Она не движется, ждет, но от нее отделяются полупрозрачные фигуры, которые расходятся в стороны, затем по искривленным траекториям, будто их притягивает тяготеющий центр, сливаются воедино у бледного кокона, уплотняются. Пасифия внезапно обнаруживает себя там, рядом с ним, протяни руку и дотронешься до рыхлой поверхности. И рука послушно сгребает бледную субстанцию, которая громко чавкает, и Пасифия с брезгливостью отбрасывает ее в сторону. Внутри кокона что-то есть. Плотное, темное. Пасифия руками рвет кокон, разбрасывает в стороны рыхлые, сочащиеся противной жижей куски и видит то, что должна увидеть.
Ты ведь знаешь, что ему предстоит сделать, некто шепчет ей, он не только твой, он мой, мой, мой демиург, но Пасифия не желает слышать голос отовсюду и ниоткуда, она отмахивается, отгоняет его, надоедливую пчелу. Нет у него никакой задачи, никакой цели, предназначения, кроме того, чтобы принадлежать только ей и только ей…
Свернувшееся в позе эмбриона темное существо. Пасифия осторожно касается его гладкой головы, нежно гладит, пытаясь разбудить, но чтобы пробуждение наступило как можно мягче, постепенно уступая уют сна напору бодрствования. Могучее, мускулистое, словно вырезанное из дерева тело вздрагивает, по нему будто пробегает электричество, по каждому мускулу, сочленению, глаза открываются, встречаются взглядом с Пасифией.
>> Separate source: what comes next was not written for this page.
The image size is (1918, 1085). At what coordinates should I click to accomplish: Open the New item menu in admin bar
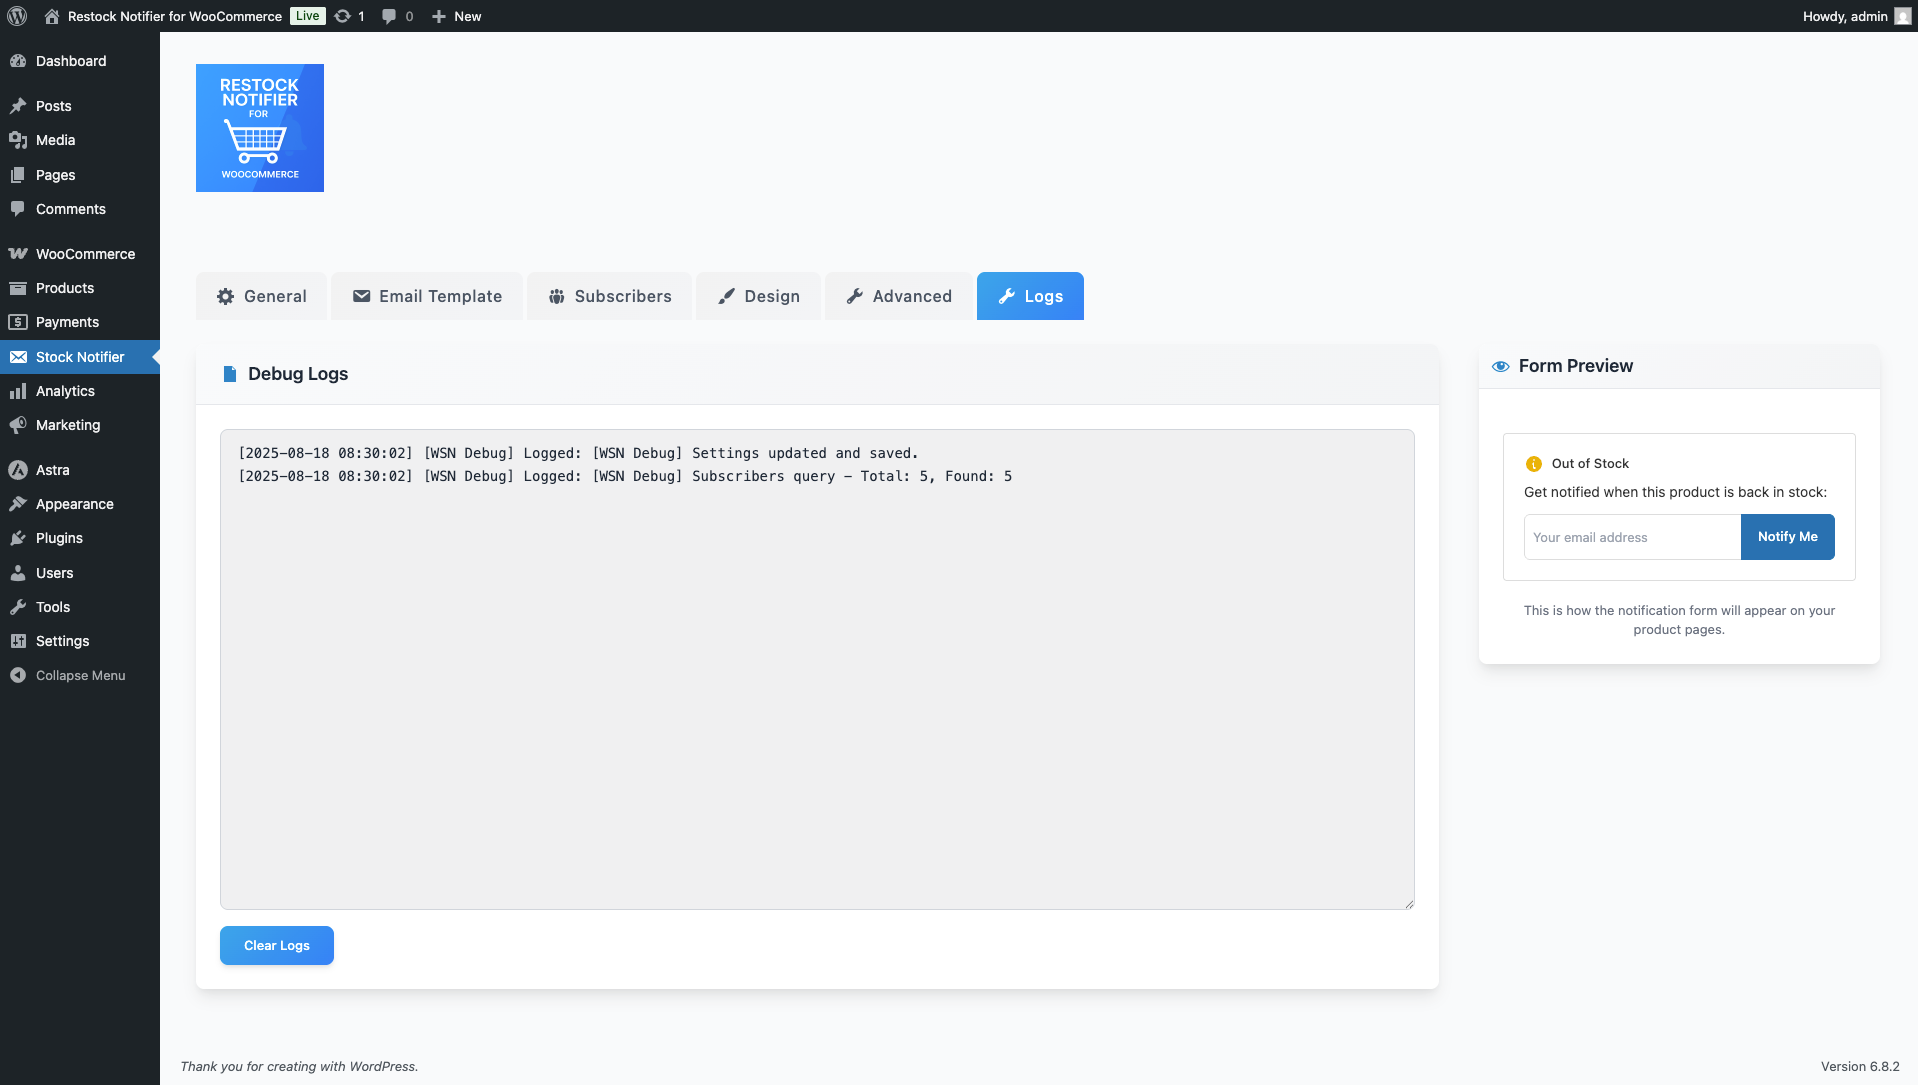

– Ма… ма-ма? – с усилием произносит существо, и вместе с клокочущими звуками исторгает потоки темно-багровой жидкости. И вместе с исторжением с ним происходит жуткий метаморфоз, тело разбухает, наливается силой, но самое жуткое творится с головой. Из нее тянутся, вытягиваются рога, а лицо обретает столь уродливые черты, что только глаза матери могут разглядеть в выпученных, налитых кровью буркалах остатки тех искр, которые принадлежали ее сыну.